Ed sempre via o pior em Abigail atualmente.
Era isso que estava por trás de seu acesso de fúria com ele no quarto. Não tinha realmente nada a ver com o “jovem e boba”. Era porque ela ainda estava zangada com o marido por
Abigail ter se mudado para a casa de Nathan e Bonnie, porque quanto mais o tempo passava,
mais parecia provável ter sido culpa de Ed. Talvez Abigail estivesse indecisa em relação à
mudança, brincando com a ideia mas não pensando seriamente, e o “acalme-se” de Ed
houvesse sido a gota d’água. Do contrário, ainda estaria lá. Aquela poderia ter sido só uma
fase. Os adolescentes passavam por isso. Eram volúveis.
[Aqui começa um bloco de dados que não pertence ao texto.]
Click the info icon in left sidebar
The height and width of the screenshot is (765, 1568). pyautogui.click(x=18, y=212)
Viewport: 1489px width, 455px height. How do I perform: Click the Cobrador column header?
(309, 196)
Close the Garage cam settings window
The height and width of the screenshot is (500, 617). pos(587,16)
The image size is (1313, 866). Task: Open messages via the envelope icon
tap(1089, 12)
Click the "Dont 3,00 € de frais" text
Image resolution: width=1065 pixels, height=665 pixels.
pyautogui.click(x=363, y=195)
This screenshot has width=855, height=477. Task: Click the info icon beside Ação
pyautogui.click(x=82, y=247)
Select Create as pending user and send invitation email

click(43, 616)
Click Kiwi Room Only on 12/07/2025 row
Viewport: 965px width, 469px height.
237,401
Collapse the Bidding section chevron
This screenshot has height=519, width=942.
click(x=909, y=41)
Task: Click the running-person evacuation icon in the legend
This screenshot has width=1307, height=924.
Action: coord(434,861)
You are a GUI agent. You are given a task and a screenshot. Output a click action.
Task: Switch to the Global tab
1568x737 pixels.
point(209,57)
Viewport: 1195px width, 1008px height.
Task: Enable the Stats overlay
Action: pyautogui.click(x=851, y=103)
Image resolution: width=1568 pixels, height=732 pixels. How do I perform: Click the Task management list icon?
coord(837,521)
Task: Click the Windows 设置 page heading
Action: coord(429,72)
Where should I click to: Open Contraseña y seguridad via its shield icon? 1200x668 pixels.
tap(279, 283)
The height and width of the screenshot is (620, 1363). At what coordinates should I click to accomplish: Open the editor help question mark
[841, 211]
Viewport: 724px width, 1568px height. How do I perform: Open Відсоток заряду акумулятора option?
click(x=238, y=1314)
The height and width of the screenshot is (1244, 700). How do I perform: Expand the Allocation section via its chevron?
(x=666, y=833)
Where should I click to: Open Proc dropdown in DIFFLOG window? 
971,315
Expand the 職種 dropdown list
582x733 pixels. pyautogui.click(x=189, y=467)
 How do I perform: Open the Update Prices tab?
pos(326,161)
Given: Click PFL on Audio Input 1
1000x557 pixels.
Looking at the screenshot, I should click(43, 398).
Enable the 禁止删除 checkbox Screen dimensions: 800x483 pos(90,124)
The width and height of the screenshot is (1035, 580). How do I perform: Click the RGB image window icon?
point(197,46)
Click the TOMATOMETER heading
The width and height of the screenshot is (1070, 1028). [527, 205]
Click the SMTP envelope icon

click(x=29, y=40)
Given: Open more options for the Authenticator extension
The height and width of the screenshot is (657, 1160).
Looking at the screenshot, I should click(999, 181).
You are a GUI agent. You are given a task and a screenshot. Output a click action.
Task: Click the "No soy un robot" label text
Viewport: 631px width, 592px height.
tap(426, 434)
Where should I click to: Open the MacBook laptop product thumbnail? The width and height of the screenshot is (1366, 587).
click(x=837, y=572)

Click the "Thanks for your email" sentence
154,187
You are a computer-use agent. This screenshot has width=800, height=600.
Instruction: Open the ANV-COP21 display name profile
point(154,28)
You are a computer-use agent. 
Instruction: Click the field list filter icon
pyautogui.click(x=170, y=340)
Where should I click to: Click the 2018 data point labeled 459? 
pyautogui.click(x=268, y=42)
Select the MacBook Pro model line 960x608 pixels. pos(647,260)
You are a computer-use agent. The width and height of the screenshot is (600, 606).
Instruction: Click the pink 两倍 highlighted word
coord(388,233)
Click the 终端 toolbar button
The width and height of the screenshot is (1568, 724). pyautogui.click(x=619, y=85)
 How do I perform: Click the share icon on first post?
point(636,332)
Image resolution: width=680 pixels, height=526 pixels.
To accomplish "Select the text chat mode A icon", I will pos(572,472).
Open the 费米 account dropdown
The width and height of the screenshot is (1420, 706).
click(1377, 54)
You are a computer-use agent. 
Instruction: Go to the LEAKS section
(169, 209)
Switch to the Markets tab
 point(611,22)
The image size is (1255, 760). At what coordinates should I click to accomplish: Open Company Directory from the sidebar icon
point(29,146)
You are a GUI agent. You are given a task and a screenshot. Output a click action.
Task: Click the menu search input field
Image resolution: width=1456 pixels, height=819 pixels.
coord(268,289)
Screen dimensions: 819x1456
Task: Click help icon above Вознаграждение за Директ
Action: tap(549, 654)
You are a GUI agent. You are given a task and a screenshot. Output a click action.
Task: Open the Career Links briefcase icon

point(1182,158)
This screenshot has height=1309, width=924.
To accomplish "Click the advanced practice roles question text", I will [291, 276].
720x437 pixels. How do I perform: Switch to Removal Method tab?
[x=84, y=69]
Ultimamente, a cabeça de Madeline andava tão cheia de lembranças da época em que eram
só ela e Abigail que às vezes tinha a estranha sensação de que Ed, Fred e Chloe eram intrusos.
Quem eram aquelas pessoas? Era como se eles tivessem entrado na vida de Madeline e
Abigail fazendo barulho e trazendo suas coisas, seus jogos de computador ruidosos e suas
brigas, e tivessem afugentado a pobre Abigail.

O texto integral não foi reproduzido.